The evidence for appellants tends to show that the truck driven by their driver was proceeding along Cook Street toward the west; when it approached to within 15 or 20 feet from the parked Ford it was turned *36to the left to go around the Ford, and then turned back to the right after it had passed the Ford and as it did so collided with the truck driven by the father of appellee and at the time of the collision a part of the latter’s truck was on the north side of the middle line of the street; that the appellants’ truck only swerved to the left when it passed the parked Ford and that it did not attempt to approach the entrance to the Sickafus filling station; that if the truck in which appellee was riding had been south of the center line of Cook Street the accident would not have happened.

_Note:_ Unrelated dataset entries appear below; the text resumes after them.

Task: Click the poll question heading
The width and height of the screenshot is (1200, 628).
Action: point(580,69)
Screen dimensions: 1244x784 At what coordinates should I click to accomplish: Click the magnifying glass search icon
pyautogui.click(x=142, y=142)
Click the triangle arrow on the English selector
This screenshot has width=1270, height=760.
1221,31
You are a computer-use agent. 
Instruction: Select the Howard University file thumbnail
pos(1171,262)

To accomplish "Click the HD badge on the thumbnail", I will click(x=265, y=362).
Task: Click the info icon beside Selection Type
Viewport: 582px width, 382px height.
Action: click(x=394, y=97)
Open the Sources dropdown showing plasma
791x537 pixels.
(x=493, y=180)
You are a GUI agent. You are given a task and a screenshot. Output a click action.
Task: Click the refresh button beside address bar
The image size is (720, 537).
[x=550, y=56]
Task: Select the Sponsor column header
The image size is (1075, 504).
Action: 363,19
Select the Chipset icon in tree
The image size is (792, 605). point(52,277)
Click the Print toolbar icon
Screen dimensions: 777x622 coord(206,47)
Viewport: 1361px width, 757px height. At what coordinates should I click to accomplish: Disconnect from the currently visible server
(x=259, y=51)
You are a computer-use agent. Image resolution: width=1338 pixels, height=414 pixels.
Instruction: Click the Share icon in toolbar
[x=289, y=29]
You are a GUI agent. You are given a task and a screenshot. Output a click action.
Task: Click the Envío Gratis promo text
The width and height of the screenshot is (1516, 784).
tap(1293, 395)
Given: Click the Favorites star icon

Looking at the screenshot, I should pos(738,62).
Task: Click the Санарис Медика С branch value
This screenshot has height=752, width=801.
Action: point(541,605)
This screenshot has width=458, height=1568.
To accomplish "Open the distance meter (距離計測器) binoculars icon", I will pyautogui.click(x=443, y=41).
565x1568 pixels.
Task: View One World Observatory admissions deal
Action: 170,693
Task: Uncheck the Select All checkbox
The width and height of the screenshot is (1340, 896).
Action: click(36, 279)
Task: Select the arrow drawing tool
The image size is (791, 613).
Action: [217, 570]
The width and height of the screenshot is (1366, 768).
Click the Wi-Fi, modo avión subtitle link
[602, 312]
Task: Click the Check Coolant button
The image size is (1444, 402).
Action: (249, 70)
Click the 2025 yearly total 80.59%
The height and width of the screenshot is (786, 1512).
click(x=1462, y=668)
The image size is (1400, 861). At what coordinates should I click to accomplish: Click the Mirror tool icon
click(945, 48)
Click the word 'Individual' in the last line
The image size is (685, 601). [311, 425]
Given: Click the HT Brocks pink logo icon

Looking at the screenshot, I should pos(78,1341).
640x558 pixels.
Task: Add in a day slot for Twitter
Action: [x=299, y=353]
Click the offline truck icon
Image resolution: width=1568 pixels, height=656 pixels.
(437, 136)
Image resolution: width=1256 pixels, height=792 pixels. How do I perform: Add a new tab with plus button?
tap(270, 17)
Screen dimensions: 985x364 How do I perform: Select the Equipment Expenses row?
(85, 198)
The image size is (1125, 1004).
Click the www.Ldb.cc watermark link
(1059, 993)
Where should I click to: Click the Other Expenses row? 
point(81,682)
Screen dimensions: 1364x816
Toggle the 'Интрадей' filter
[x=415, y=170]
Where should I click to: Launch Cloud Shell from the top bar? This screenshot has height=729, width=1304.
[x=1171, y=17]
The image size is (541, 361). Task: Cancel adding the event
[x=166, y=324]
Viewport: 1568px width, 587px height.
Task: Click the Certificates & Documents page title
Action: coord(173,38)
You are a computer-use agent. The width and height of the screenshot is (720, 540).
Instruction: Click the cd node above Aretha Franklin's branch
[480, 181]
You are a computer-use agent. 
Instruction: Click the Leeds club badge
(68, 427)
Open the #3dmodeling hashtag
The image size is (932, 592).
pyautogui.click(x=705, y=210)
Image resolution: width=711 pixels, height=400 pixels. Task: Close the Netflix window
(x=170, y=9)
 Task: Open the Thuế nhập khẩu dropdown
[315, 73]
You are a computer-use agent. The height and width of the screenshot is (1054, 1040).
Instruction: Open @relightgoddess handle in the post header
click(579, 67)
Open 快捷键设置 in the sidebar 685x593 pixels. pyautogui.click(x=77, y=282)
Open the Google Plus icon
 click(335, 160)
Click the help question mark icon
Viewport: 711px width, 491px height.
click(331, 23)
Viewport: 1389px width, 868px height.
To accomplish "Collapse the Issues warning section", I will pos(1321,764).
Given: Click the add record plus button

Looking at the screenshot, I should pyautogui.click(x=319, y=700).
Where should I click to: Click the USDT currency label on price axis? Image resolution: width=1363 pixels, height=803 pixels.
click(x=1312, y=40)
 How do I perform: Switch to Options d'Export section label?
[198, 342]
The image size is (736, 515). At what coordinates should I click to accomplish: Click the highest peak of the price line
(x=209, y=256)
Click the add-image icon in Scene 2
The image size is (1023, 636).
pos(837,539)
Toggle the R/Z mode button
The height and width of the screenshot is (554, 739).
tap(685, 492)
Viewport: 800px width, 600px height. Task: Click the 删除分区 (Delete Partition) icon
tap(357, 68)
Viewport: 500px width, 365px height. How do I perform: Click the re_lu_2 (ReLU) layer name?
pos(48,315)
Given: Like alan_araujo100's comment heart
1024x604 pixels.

' On account of the very conflicting evidence in the case in regard to the alleged negligence of the driver of appellants’ truck, it was important that no substantial error should be committed prejudicial to the defendant’s interests which might influence the jury upon this question. During the examination of prospective jurors, the following occurred:

“Mr. Holman (attorney for plaintiff to prospective juror): Are you connected with or the agent for any insurance company? Mr. Dobbs (attorney for defendants): We object to that. The Court: Objection sustained. Mr. Holman (to another prospective juror in the second panel): Are you an officer, agent, director or stockholder of any insurance company? Mr. Dobbs: We object to that; there is no insurance company in this suit. The Court: Is there an insurance company party to this suit? Mr. Dobbs: There is not. The Court: Objection sustained. Mr. Holman (to another prospective juror in the third panel): You don’t know about the insurance company in this case, do you? Mr. Dobbs: I object to that. There is no question of insurance in this case; that is not a proper interrogation. The Court: Objection sustained.”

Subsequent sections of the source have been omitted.